WORK ITEM
Return, from the listing that follows, each line containing the word "button".

MATERIALS PROVIDED
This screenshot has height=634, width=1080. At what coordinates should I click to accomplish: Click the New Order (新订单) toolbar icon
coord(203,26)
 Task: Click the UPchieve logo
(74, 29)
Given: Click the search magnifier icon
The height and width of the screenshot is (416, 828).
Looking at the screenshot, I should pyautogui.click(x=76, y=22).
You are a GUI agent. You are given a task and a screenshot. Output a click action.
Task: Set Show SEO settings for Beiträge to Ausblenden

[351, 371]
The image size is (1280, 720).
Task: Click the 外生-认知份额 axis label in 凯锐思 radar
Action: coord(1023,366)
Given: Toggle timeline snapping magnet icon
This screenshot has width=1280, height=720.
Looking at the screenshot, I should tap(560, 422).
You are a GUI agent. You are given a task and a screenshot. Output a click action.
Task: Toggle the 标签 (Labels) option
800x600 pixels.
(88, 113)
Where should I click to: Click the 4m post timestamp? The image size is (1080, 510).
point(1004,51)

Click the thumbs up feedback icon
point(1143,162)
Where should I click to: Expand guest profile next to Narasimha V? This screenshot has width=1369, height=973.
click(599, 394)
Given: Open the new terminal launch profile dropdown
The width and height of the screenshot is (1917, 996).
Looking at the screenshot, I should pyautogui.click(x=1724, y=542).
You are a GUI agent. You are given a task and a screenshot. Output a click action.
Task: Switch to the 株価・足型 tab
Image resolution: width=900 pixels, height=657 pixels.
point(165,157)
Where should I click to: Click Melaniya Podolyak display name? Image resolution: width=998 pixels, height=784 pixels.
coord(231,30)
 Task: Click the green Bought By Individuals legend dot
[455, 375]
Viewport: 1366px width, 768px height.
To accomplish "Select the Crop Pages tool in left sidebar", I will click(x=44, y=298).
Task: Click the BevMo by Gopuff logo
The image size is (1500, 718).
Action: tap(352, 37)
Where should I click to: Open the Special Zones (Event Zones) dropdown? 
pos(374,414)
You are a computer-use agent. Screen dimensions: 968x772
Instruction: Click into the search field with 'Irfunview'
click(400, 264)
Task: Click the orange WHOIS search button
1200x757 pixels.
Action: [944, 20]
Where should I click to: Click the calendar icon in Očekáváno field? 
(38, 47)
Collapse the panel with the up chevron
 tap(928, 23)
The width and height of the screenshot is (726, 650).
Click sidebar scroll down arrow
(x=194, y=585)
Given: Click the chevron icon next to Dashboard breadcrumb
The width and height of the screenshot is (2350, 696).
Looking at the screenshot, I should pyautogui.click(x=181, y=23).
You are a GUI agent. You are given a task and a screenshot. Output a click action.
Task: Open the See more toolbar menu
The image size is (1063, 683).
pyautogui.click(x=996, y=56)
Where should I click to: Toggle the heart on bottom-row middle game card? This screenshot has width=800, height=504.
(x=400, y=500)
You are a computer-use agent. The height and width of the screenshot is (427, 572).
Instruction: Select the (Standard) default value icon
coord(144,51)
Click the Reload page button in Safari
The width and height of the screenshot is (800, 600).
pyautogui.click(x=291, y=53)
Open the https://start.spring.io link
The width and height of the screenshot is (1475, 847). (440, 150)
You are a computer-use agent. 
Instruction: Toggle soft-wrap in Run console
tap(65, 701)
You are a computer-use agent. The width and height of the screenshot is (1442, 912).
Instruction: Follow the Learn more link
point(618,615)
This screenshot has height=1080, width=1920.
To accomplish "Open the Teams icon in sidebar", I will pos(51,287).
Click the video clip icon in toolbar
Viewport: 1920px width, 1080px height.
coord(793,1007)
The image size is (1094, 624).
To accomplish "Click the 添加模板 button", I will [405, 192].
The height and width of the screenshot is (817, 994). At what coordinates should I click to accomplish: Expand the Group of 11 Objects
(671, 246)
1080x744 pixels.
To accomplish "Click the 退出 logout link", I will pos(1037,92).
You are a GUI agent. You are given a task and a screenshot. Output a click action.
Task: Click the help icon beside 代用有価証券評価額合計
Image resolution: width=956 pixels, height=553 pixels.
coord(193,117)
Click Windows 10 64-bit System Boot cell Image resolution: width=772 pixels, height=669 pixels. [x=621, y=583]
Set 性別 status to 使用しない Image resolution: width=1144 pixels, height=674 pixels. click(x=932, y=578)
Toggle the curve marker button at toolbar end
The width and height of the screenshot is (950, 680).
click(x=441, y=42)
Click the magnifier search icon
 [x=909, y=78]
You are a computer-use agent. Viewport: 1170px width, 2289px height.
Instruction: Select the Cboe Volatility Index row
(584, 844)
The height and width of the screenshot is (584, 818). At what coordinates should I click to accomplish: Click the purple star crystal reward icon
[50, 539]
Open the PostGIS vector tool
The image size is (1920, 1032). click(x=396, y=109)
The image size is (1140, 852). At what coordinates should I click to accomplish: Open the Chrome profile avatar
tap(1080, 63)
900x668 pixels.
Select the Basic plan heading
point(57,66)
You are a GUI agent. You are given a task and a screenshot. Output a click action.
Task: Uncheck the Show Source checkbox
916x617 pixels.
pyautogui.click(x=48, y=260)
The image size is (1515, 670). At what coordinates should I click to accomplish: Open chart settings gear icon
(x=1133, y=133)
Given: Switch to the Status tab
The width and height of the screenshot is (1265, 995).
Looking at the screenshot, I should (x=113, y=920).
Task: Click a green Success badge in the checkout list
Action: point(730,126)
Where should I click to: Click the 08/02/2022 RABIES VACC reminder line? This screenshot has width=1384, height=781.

ANSWER FOR THIS EXERCISE
Task: Click the orange WHOIS search button
Click the Reload page button in Safari
To accomplish "Click the 添加模板 button", I will [405, 192].
Toggle the curve marker button at toolbar end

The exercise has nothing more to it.